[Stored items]
■ ■ ■
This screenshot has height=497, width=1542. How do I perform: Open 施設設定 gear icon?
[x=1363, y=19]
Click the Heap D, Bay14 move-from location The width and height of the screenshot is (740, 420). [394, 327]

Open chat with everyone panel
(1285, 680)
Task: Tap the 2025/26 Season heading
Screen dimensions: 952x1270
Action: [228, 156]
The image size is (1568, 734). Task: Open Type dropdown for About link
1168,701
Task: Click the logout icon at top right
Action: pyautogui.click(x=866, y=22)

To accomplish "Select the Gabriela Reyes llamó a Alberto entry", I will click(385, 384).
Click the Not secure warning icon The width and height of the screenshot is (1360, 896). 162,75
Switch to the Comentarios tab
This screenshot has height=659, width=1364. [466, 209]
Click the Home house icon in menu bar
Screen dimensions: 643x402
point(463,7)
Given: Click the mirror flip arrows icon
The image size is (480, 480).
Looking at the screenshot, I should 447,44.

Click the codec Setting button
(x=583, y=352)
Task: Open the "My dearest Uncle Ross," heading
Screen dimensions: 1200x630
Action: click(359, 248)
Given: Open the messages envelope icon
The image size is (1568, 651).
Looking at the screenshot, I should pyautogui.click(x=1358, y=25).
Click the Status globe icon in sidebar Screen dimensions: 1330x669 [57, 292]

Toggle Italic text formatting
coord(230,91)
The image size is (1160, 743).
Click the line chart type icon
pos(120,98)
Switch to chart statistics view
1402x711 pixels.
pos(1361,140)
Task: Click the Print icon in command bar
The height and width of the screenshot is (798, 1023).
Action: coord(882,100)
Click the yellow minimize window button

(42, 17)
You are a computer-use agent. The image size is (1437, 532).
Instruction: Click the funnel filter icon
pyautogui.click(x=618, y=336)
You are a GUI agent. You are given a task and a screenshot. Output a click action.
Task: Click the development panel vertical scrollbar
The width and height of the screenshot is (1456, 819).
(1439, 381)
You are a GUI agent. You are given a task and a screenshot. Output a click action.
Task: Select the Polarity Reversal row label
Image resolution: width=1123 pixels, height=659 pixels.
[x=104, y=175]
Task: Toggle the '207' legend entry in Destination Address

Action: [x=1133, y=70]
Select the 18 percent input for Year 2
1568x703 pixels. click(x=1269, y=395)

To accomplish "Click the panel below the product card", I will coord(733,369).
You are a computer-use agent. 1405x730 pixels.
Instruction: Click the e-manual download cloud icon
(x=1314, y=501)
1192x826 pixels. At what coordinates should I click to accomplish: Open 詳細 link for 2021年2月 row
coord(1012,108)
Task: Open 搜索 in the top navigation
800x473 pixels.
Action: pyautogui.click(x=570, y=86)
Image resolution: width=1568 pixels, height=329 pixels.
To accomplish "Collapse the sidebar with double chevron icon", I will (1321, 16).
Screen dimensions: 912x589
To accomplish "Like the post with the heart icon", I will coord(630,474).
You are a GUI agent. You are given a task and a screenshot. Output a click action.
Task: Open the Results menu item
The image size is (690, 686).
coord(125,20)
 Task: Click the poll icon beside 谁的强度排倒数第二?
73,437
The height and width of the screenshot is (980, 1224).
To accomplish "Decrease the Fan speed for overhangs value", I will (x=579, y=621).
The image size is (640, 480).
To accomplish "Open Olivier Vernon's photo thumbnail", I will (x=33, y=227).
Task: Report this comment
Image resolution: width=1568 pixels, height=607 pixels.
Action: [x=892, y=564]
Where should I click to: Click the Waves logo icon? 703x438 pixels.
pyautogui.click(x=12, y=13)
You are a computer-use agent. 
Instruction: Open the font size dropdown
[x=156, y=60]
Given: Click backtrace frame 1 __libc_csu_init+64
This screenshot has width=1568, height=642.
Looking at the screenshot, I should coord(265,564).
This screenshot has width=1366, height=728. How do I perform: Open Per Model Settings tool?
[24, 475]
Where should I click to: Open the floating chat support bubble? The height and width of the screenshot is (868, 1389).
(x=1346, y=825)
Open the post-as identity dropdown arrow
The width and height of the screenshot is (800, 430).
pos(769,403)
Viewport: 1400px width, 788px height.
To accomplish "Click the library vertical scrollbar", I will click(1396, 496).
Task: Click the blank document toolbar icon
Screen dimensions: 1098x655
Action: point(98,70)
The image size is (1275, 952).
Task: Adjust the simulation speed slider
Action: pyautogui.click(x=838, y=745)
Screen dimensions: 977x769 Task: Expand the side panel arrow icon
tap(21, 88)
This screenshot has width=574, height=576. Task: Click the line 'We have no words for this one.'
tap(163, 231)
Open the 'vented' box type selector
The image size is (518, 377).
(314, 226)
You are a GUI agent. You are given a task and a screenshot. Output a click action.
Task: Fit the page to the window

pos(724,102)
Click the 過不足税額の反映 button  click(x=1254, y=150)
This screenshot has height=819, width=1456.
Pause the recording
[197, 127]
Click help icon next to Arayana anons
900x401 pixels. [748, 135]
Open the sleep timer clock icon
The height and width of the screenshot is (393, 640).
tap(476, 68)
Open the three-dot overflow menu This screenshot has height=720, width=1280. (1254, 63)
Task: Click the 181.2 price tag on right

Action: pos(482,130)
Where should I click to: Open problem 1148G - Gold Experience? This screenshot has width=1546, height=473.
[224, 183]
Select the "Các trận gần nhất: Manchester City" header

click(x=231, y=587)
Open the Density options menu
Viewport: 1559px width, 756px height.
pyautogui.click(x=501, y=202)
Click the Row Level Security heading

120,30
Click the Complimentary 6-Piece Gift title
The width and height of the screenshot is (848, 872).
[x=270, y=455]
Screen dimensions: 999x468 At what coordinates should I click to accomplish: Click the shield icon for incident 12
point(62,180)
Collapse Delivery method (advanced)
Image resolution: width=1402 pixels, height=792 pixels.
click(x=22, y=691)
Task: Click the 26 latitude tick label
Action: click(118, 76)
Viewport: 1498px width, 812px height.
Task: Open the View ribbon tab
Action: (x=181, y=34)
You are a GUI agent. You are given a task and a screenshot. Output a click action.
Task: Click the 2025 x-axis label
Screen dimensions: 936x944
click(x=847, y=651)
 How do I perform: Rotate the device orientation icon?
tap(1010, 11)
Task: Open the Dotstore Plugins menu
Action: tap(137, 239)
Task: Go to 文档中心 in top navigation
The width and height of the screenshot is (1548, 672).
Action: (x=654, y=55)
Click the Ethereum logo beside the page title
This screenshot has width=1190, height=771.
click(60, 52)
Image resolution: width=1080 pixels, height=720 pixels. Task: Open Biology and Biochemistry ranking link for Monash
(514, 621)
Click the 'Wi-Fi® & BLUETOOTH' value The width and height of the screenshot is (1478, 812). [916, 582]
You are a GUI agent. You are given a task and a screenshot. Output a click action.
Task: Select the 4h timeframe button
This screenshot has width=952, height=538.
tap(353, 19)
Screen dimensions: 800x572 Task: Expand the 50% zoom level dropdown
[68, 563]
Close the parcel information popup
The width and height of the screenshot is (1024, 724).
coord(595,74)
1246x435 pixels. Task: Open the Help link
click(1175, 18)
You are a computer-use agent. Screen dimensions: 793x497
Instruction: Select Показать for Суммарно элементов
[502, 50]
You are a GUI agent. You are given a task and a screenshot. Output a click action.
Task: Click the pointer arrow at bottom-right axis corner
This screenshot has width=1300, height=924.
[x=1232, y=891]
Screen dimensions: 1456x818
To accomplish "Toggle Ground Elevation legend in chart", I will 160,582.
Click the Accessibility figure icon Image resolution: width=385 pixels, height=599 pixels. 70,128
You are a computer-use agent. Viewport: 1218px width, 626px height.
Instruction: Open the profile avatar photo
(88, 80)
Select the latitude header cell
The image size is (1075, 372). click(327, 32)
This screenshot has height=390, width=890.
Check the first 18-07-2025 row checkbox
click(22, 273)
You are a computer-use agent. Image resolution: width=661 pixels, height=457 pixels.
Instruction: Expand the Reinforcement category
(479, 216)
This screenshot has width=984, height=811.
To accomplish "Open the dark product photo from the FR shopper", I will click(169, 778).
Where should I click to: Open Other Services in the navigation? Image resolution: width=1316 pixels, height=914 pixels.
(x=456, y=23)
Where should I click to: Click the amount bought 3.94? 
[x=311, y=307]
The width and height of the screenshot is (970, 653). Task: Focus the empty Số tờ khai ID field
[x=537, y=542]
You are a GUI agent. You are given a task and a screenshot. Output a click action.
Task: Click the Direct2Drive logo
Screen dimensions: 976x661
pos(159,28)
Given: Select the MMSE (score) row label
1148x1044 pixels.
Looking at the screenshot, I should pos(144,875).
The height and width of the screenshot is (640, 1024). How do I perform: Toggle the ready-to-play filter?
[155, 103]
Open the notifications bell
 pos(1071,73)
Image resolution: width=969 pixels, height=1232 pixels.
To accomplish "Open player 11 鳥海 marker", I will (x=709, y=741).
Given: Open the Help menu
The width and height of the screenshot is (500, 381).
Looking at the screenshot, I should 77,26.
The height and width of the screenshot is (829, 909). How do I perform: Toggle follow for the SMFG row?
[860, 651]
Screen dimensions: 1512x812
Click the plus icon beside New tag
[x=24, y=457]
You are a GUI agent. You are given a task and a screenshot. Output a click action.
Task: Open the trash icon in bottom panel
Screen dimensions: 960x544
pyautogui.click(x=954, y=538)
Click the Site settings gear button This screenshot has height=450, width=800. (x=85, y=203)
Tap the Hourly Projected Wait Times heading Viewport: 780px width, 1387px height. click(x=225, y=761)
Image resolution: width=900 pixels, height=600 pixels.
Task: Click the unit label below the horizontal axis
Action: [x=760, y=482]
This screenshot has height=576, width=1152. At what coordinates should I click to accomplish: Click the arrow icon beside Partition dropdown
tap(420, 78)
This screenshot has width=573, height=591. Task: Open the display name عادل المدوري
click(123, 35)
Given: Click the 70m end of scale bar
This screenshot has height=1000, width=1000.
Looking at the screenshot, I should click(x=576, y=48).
■ ■ ■
== Task instructions ==
Only the lines above from the line containing "This screenshot has height=819, width=1456." through the line containing "Collapse Delivery method (advanced)" should be retyped, exactly and with both ends included.

== Response to this exercise ==
This screenshot has height=819, width=1456.
Pause the recording
[197, 127]
Click help icon next to Arayana anons
900x401 pixels. [748, 135]
Open the sleep timer clock icon
The height and width of the screenshot is (393, 640).
tap(476, 68)
Open the three-dot overflow menu This screenshot has height=720, width=1280. (1254, 63)
Task: Click the 181.2 price tag on right

Action: pos(482,130)
Where should I click to: Open problem 1148G - Gold Experience? This screenshot has width=1546, height=473.
[224, 183]
Select the "Các trận gần nhất: Manchester City" header

click(x=231, y=587)
Open the Density options menu
Viewport: 1559px width, 756px height.
pyautogui.click(x=501, y=202)
Click the Row Level Security heading

120,30
Click the Complimentary 6-Piece Gift title
The width and height of the screenshot is (848, 872).
[x=270, y=455]
Screen dimensions: 999x468 At what coordinates should I click to accomplish: Click the shield icon for incident 12
point(62,180)
Collapse Delivery method (advanced)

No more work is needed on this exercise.